O que está a acontecer é o que se dizia uma vez, que nós temos, no país, gente endinheirada. Porque quem está na fonte bebe mais. Um exemplo disso é o caso recentemente despoletado no Tribunal Administrativo. Mas, para mim, o importante é que os governantes, e não falo somente dos que estão a nível central, mas a partir de um chefe de quarteirão, têm de se perguntar: “já que tenho aqui dez casas sob meu comando o que eu fiz para o amanhã dessas pessoas ser melhor?”. Isso, sim, é governar.

@Verdade – Pode-se, então, concluir que o nosso modelo de desenvolvimento não é dos melhores?

(FB) – Se eu disser que neste momento há pessoas que foram transferidas no âmbito do projecto da Estrada Circular de Maputo e estão numa zona sem água à espera de que a sorte os venha salvar isso é desenvolvimento? Sem dúvidas, é desenvolvimento termos uma estrada nova, mas quando se sacrificam pessoas em nome desse desenvolvimento, ele passa a ser colocado em causa. O Governo tem de saber criar condições em tempo útil.

@Verdade – Que acções a associação desenvolve na vertente ambiental?

(FB) – Nós trabalhamos muito em duas áreas, nomeadamente a biodiversidade, ou seja, a protecção das espécies. No que diz respeito às condições climáticas, combatemos a erosão e o abate de florestas. Por outro lado, temos a questão do ambiente e saúde. Por isso fazemos a gestão de resíduos sólidos, interviemos contra a poluição. Aliás, recentemente, o rio Mulaúze, que é usado para irrigar as machambas, estava a ser contaminado por uma empresa e interviemos com sucesso. Quando interviemos nesses casos, o nosso objectivo é fazer entender que a acção de um não pode, de modo algum, prejudicar o outro.

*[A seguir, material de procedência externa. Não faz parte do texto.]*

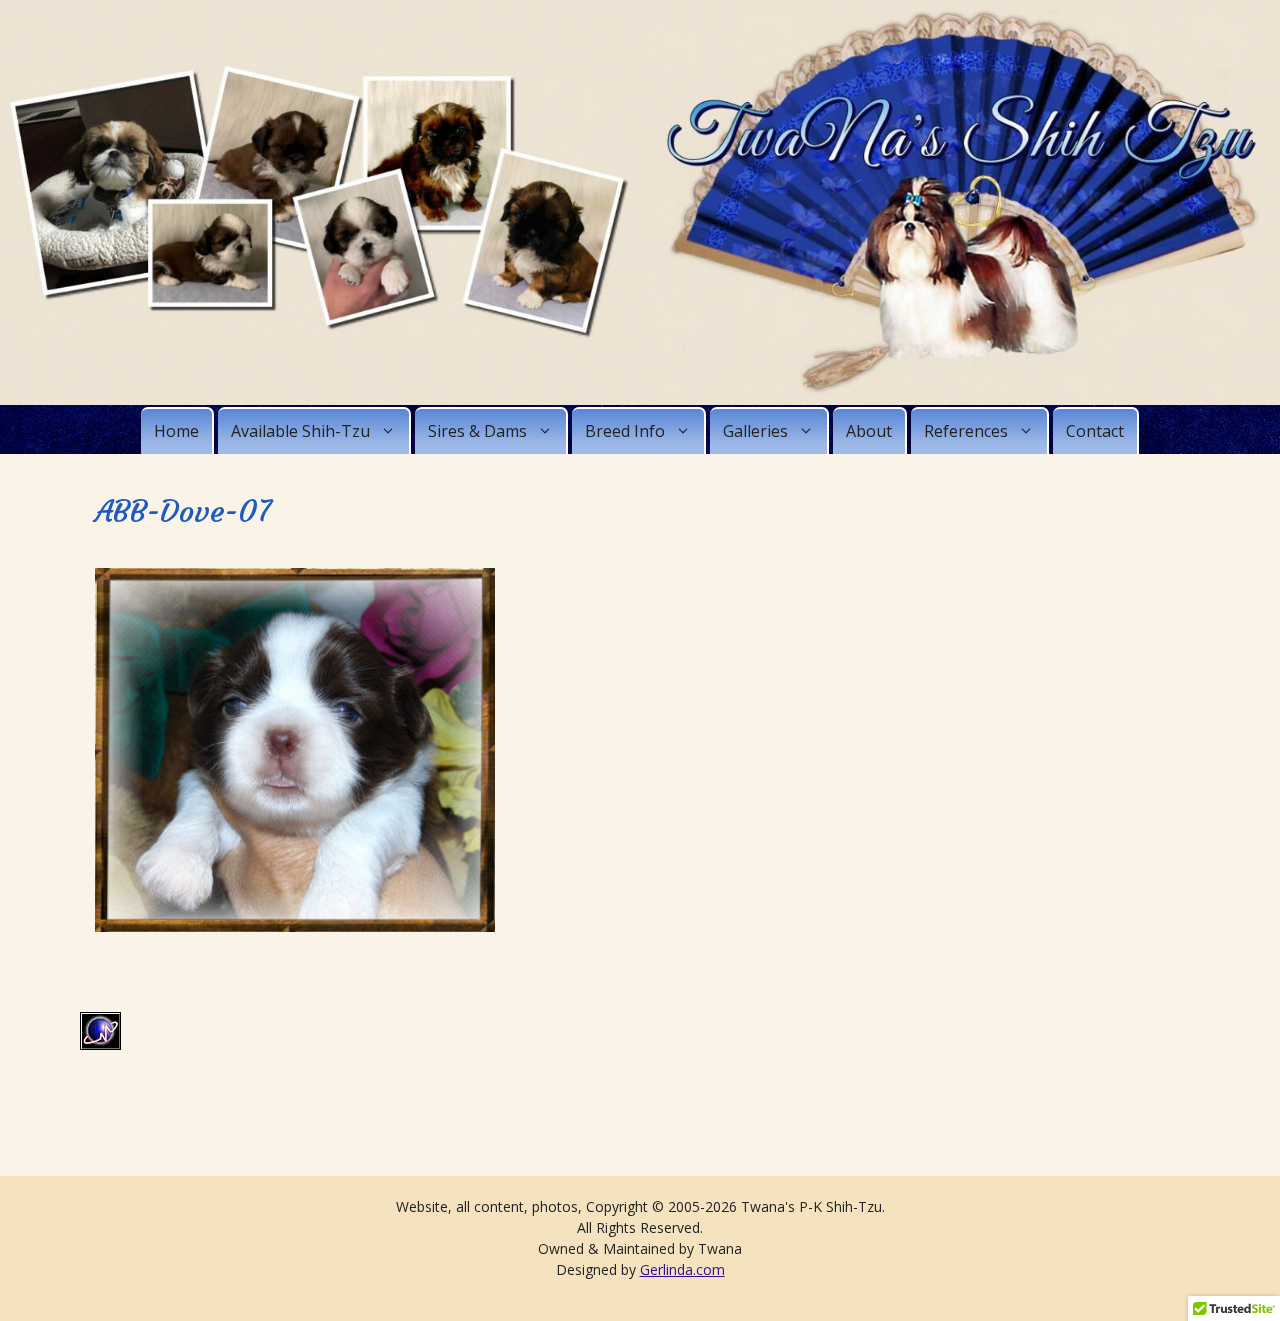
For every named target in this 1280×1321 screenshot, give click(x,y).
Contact (1095, 431)
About (869, 431)
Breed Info (625, 431)
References (966, 431)
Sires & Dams (477, 431)
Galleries (755, 431)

@Verdade – Há algum projecto em curso?

(FB) – Estamos a trabalhar no âmbito de promoção e geração de rendimento que neste momento está a abranger dois distritos, nomeadamente Manhiça e Magude. Os resultados são fantásticos. Estamos a produzir muito. O projecto envolve associações compostas, em média, por 50 membros que antes nem funcionavam e neste momento estão a produzir.

@Verdade – Quantas pessoas estão a ser abrangidas pelo projecto?

(FB) – Bem, nós estamos a trabalhar com oito associações a nível dos dois distritos e estamos a falar de mais de 400 membros. Há uma distribuição relativamente diferenciada do número de membros de cada associação, umas com 60 outras chegam mesmo a ter 70. Importa referir que essas pessoas são as beneficiárias directas. Porém, para além de estarem ligadas às associações, têm famílias. Fizemos um estudo de base e percebemos que em média um agregado familiar é constituído por cinco membros, o que quer dizer que as nossas acções beneficiam entre quatro e oito mil pessoas.